Scions of a plucky rogue

I don't have recent pictures due to my camera's unfortunate demise, but this is me opening the roof after the bees first arrived. Note that I was NOT wearing a bee veil, a mistake I've learned not to repeat...

I don’t have recent pictures due to my camera’s unfortunate demise, but this is me opening the roof after the bees first arrived. Note that I was NOT wearing a bee veil, a mistake I’ve learned not to repeat…

As I mentioned previously, the stronger colony has represented its own significant chapter in the beekeeping saga. Happily, it’s still gamely carrying on no matter what idiot mistakes I make.
And my first idiot mistake was a doozy, at least from my perspective. I had gone out early one morning to check their sugar water feeder and, since the weather was starting to warm up, I decided I might as well expand their “bee bowl” before they got too cramped.

According to The Thinking Beekeeper by Christy Hemenway, which has been my favorite reference in this beekeeping endeavor, the “bee bowl” is the empty area into which the bees are initially poured and where they will build their first comb. Generally, it should be ten bars wide, but Paul had made it five due to the cold weather. I was worried that they’d fill up the small space too quickly, so I got the bright idea of making it a couple of bars wider as long as I was out there. Since I hadn’t planned to work in the bee space, I hadn’t put on my bee veil. “What the heck?” I thought. “It’s early, it’s too cool for the bees to fly, and this colony has been surprisingly docile so far. It will just take me a second…”

My bad. Although most of the bees buzzed around bemusedly when I moved the bars, one kamikaze immediately flew up and stung me in the cheek. I quickly moved the bars, and I realized that there had been comb hanging from the queen cage, but it was now on the floor of the hive. I pulled the queen cage (which had been stapled to one of the top bars) out, moved bars to increase the bee bowl, and closed the hive as gently as I could despite the dawning awareness of the extent of my stupidity.

I went inside and pulled the stinger out, but enough venom had gone in that by the next day, half of my face was grotesquely swollen. I looked like a simultaneous “before” and “after” picture for a weight-loss ad. I was too embarrassed to have the attendees at the area’s monthly beekeeper meeting witness my shame, so coward that I am, I skipped it and, like the Phantom of the Opera, hid in the shadows trying to hide my deformity.

I was also worrying about that comb on the hive floor. Would the bees try to raise brood in it? Would I have to re-open the hive and possibly destroy the first generation of larvae in trying to re-hang it? I couldn’t just let it lie there, though, could I?

Fortunately, when Paul and I did another hive inspection last week, the bees were working on two new combs they’d built from the top bars. The comb on the floor had a little pollen in it but was generally empty. (I must note that we used the smoker this time and that, while Paul didn’t wear a bee veil since Sage had conscripted the second one, I’d learned my lesson and had one on.)

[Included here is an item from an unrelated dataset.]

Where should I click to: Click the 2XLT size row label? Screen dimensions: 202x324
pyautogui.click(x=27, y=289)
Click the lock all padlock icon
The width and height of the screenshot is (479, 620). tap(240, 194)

The two new combs were narrow—about half the width of the top bars—and a little thick, so we pulled them apart and put empty bars between them. I didn’t move the bees off them since the fallen comb was the primary mission, but I’m pretty sure there was some worker brood.

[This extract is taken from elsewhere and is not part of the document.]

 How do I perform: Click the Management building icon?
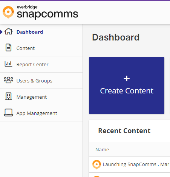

We used a large spatula to pry the fallen comb up and remove it. Paul took the comb and an extra top bar to his shop, melted the wax at the end with a blow torch, and used it to attach the comb to the bar. We let it dry for an hour or so, and then it seemed sturdy enough to place back into the hive.

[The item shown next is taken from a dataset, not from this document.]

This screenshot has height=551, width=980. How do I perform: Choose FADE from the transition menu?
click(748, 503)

We successfully slipped it in to the hive, and the bees have been on their own ever since. I figure I should wait at least a week before I attempt to inspect the hive again. In the meantime, though, the bees are happily foraging on the spectacularly blooming wild plum trees near our house. The trees are gorgeous, but unfortunately, I can’t document them because my camera has finally given up the ghost. (Extra unfortunately, it did so right after the comb repair Paul was so justifiably proud of. I had pictures of him posing with his handiwork, but they’re lost in a hopelessly scrambled memory card now.)

One final mystery: After I’d removed the queen cage from the strong hive, I’d thrown it in Paul’s man garage, where my box of bee things is stored, and run to pull the stinger out of my face. I didn’t bother checking it, but a couple of days later, Paul casually mentioned, “Your queen is dead.”

“What?!” I exclaimed, horrified.

“I was looking at the queen cage,” he explained, “And there’s a marked queen in there.”

Sure enough, there was indeed a sad little bee corpse with a green dot.

“But that’s the queen from the STRONG colony!” I said.

He’d assumed it was from the clearly queenless colony in the window hive. The strong hive, though, was happily sending out foragers and making “busy as a bee” seem less like a cliché. How could THAT one be queenless?

My only working theory at this point was that there was a rogue queen loose in the package and that her supporters assassinated the caged queen and her entourage. (Bee politics really put human ones into perspective. At least they don’t have the moral high ground on THIS front…)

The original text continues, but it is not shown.